In Another city another me is writing; Another thought is unwinding

by Daniel Rourke

In Another city another me is writing; Another thought is unwinding.

When we think of minds we think of intentions. Intentions that lie behind acts, acts that unfold at the recourse of agents: agents with minds. In short, when we look out at the world we see objects that are acted upon and entities that do the acting. This clear cut distinction between the 'done upon' and the 'doer' appears stable, but it hides one of the mightiest constraints of our world view. A logical stand-off that threatens to undermine the logical systems upon which it is based.

In Another city all matter pulses like a living organ, where time imposes significance upon the most dilapidated dwelling or murky gutter.

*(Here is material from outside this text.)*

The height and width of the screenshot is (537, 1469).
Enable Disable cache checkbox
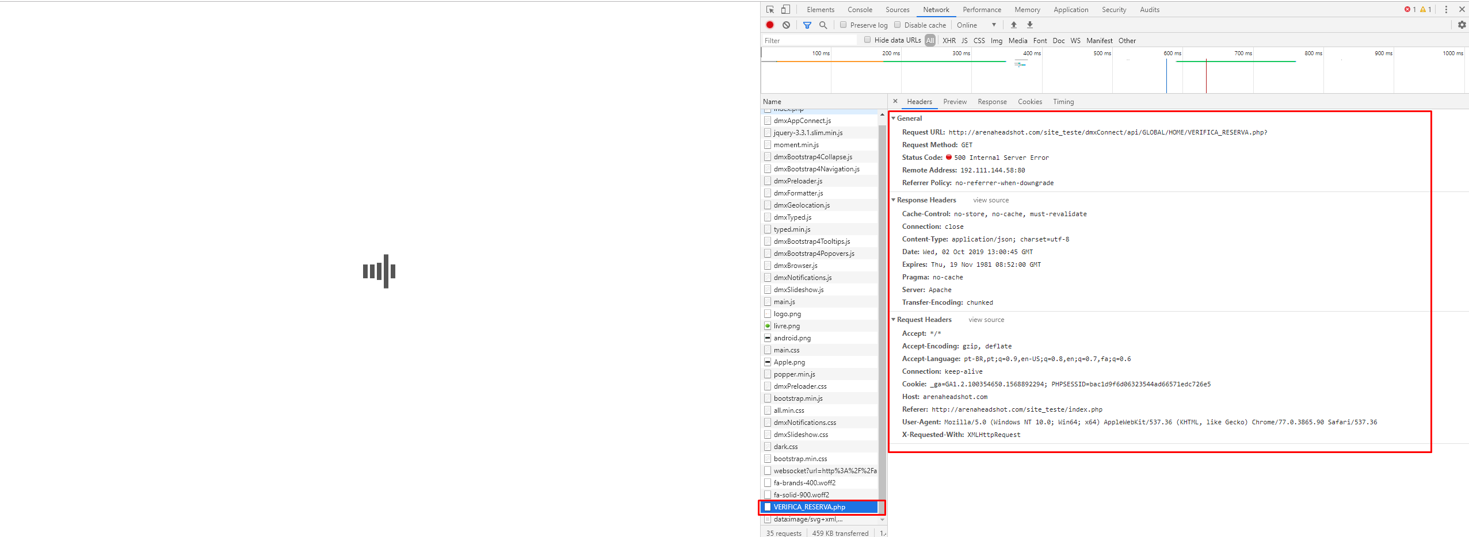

Take this article, for example. It is an unwinding spring of phonic sounds, encoded into a series of arbitrary symbols, stretching from left to right within an imaginary frame projected onto the surface of your computer screen. Here lies the perfect example of an artefact with intention behind it. A series of artefacts in fact, positioned by my mind and placed within a certain context (i.e. 3QD: a fascinating and widely read blog). As a collection, as an article, its intention is easy to distinguish. I wanted to say something, so I wrote an article, which I hoped would be read by a certain audience. But what of the intention of each individual object within the whole? What was the original intention of the letter 'A' for example? Do we decide that the intention is connected to all speakers of the English language, perhaps? Or maybe all literate members of the human race? Or maybe the human race as a whole?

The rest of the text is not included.